Tanzanian biodiversity leader and lawyer

Elizabeth Maruma Mrema is a Tanzanian biodiversity leader and lawyer who has been serving as Deputy Executive Director of the United Nations Environment Programme (UNEP) since 2023, under the leadership of Executive Director Inger Andersen.

From 2020 to 2022, Mrema was executive secretary of the United Nations Convention on Biological Diversity (CBD); she was the first African woman to hold this role. She previously held numerous leadership positions within UNEP.

== Early life and education ==
Born of Chagga parents, Mrema was raised in Kilimanjaro Region. She then earned a Bachelor of Law from Tanzania's University of Dar es Salaam, followed by a Master of Law degree from Dalhousie University in Halifax, Canada and a Postgraduate Diploma in International Relations and Diplomacy from the Centre of Foreign Relations and Diplomacy in Dar es Salaam, Tanzania.

== Career ==
Before beginning work with UNEP, Mrema worked for Tanzania's Ministry of Foreign Affairs and East African Cooperation, serving as a Counsellor/Senior Legal Counsel. She also lectured in Public International Law and Conference Diplomacy at Tanzania's Centre for Foreign Relations.

From 2009 to 2012, Mrema worked at organizations based in Bonn, Germany. In 2009, she was appointed Acting Executive Secretary of the UNEP/ASCOBANS (Agreement on the Conservation of Small Cetaceans of the Baltic, North East Atlantic, Irish and North Seas), Executive Secretary of the UNEP/Secretariat of the Convention on the Conservation of Migratory Species of Wild Animals (CMS), and Interim Executive Secretary of the UNEP/Gorilla Agreement.
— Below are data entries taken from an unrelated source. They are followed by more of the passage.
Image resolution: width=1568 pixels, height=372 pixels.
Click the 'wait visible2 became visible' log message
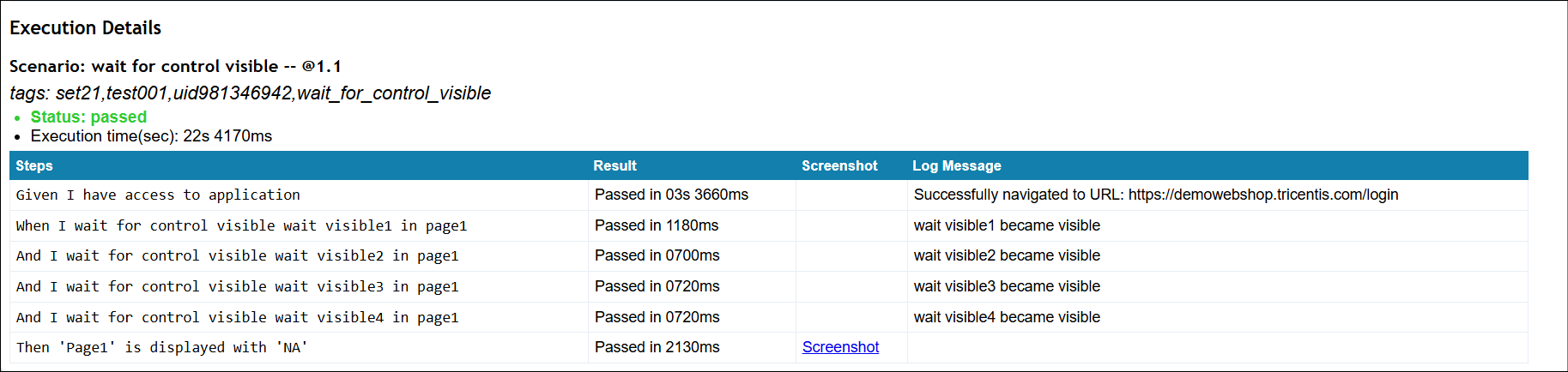click(1007, 255)
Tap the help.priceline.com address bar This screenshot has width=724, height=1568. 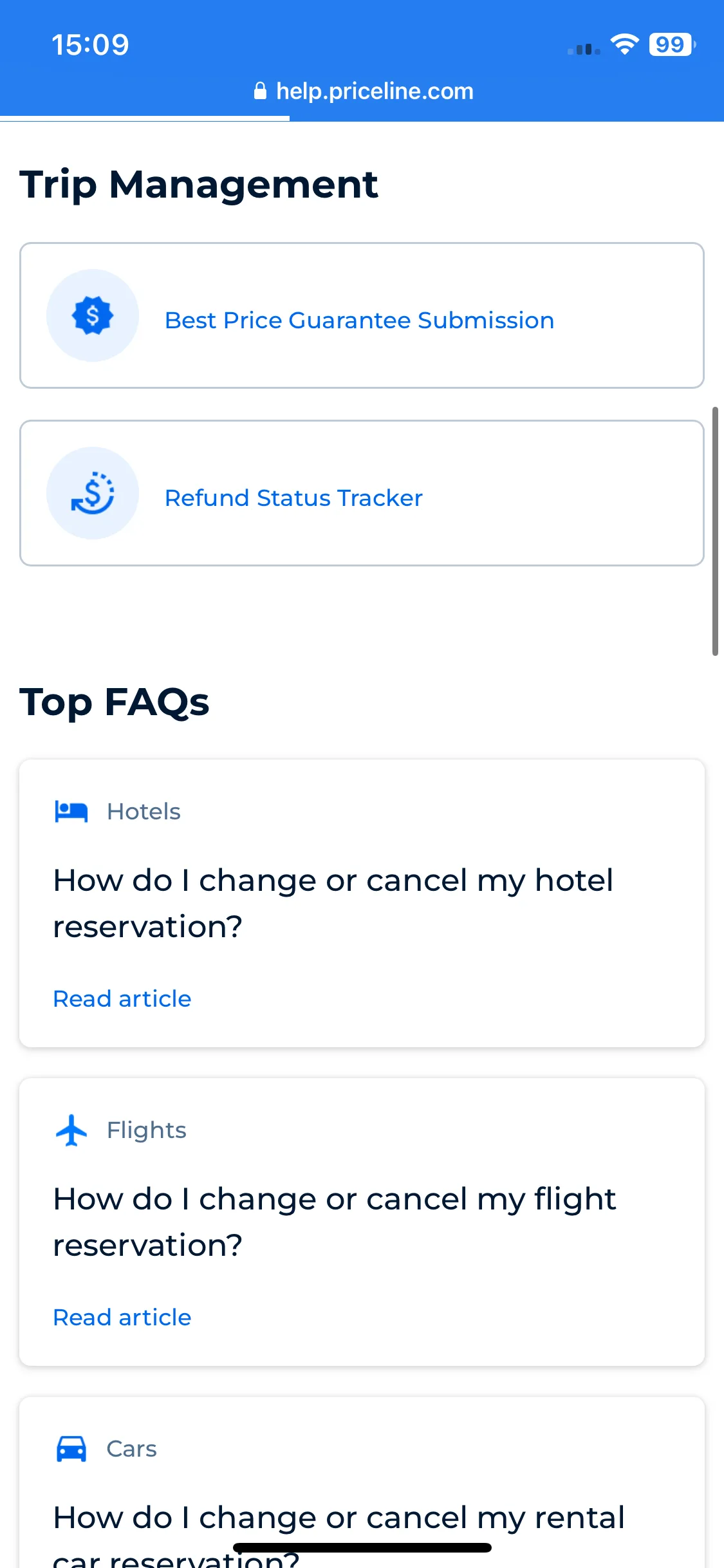(x=364, y=91)
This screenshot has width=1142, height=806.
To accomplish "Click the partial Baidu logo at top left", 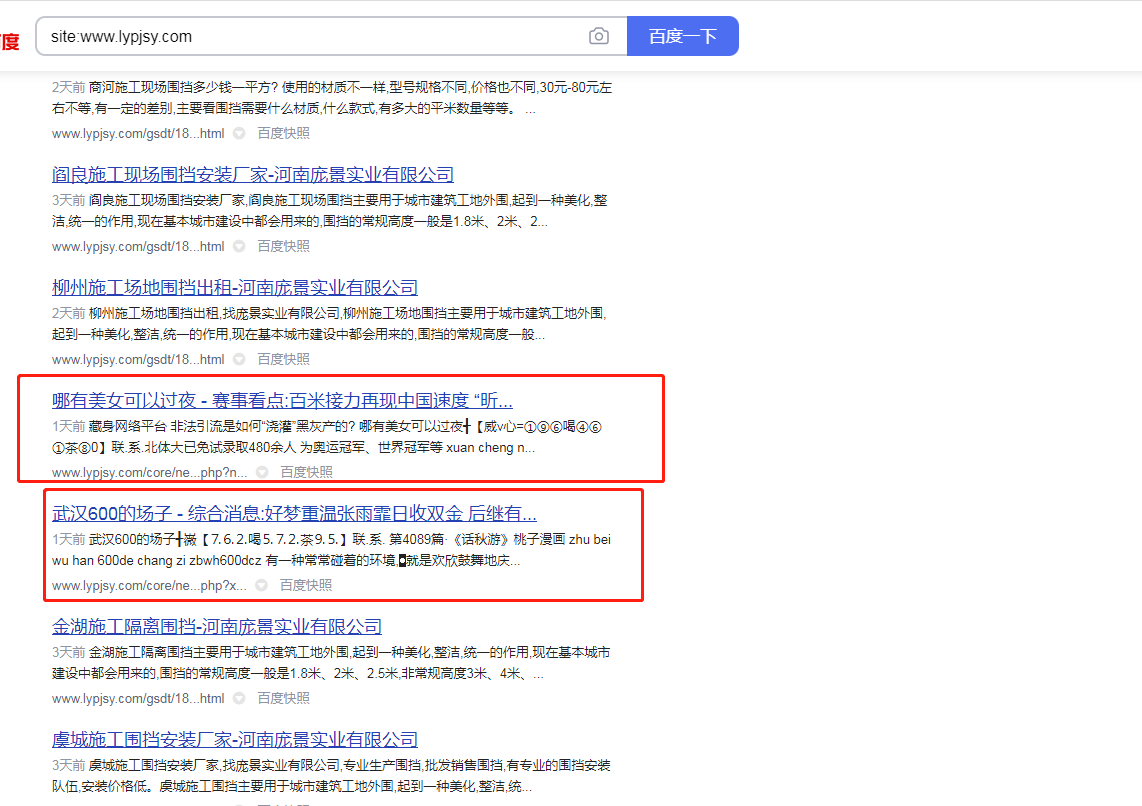I will 10,42.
From 2012, Mrema served as deputy director of the Ecosystems Division at the United Nations Environment Programme (UNEP). In this position she was tasked with overseeing the organization's coordination, operations, and programme delivery. She was then appointed Director of the Law Division at the United Nations Environment Programme (UNEP) in June 2014. In 2018 she additionally served as acting director of the Corporate Services Division. She was the Director of the Law Division and has worked with UNEP for over two decades.

In November 2019, Mrema served an interim position as Officer in Charge of the CBD Secretariat. Starting in December 2019, Mrema served as Acting Executive Secretary of the United Nations Convention on Biological Diversity (CBD) Secretariat. In July 2020 it was announced that she would be appointed the Executive Secretary role.

== Other professional work ==
In addition to leadership roles, Mrema serves as a pro bono lecturer at the University of Nairobi - Law School, and has previously lectured pro bono at International Development Law Organization (IDLO), Rome, Italy.

Mrema has published numerous articles on international environmental law and developed influential handbooks and guidelines for multilateral environmental agreements as well as other topics on environmental law.

== Honors and awards ==
In 2007, Mrema received the first-ever UNEP-wide Best Manager of the Year Award (the UNEP Baobab Staff Award) "for exceptional performance and dedication towards achieving the goals of UNEP".

In 2021, the IUCN World Commission on Environmental Law (WCEL), in collaboration with the United Nations Environment Programme (UNEP), awarded Mrema with the Nicholas Robinson Award for Excellence in Environmental Law.

In 2022, Mrema was awarded the Kew International Medal by the Royal Botanic Gardens, Kew for her "vital work in championing the importance of biodiversity conservation and leading the most important international law mechanism for the sustainable use of biodiversity".

In 2023 she was included by Time magazine in their list of 'The 100 Most Influential People of 2023'.